━━━ Text provided ━━━

Iyer visited Ladakh in 2004 and more than four chapters in “Sandwiches Should NEVER Taste Like Cow Crap” are dedicated to Ladakh – and the place still remains today as one of the highlights of Asia – barren, dry, dusty, and breathless: the world’s highest roads are there, and standing at nearly 16,000 feet on some of the higher passes, gasping for air is something not easily forgotten.
Ladakh is located between India, Pakistan, and China. The eastern portion of Ladakh, which is part of the Indian state of Jammu and Kashmir, covers an area of 59,343 sq km, and has a population of around 233,000. Pakistan controls the western segment of Ladakh, principally Gilgit, Hunza, Skardu, and Baltistan. The extreme western portion of Ladakh, the plateau of Aksai Chin, is controlled by the Chinese. The towns
of Leh and Kargil, respectively, are the two administrative centres.
Topographically, Ladakh is a highly arid and mountainous region, the highest inhabited region on Earth. The Himalaya range acts as a natural barrier to the moisture-laden monsoon clouds. This topographical feature in large part explains the aridity of the region, which comprises five distinct valleys: Dras, Suru, Zanskar, Indus, and Nubra.


         Pictures of India - Ladakh - interior of a prayer room, Tikse

Summary of “Heaven’s Gate”
Pico Iyer has written about his experiences while traveling in Ladakh, a Buddhist kingdom perched high in the Himalayas, for the New York Times’ 2008 TMagazine. His observations on the life of Ladakh, people, animals and landscape, and the uniqueness of the place are very interesting, and in particular the comparisons to Bhutan and Tibet are very interesting. He describes the marmots scrambling across their path and spots kiang – or wild asses at a distance – as he proceeds along his way to Nubra Valley. He also observes the unique two-humped Bactrian camels foraging in the dunes in the backdrop of milky white landscape. There were also seen white two storied buildings amid apricot and willow trees.

━━━ Dataset section ━━━

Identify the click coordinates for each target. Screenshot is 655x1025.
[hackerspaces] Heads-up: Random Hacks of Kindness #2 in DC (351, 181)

━━━

-- What you will do --
**a.** According to the Ladakh text, which five valleys make up the region?
**b.** In the Ladakh text, rename "highlights" as "high points" while writing out the part that opens with the words "Iyer visited Ladakh in" and closes with "not easily forgotten.".
The lines after the text are separate material.

-- Task answers --
**a.** Dras, Suru, Zanskar, Indus, and Nubra.

**b.**
Iyer visited Ladakh in 2004 and more than four chapters in “Sandwiches Should NEVER Taste Like Cow Crap” are dedicated to Ladakh – and the place still remains today as one of the high points of Asia – barren, dry, dusty, and breathless: the world’s highest roads are there, and standing at nearly 16,000 feet on some of the higher passes, gasping for air is something not easily forgotten.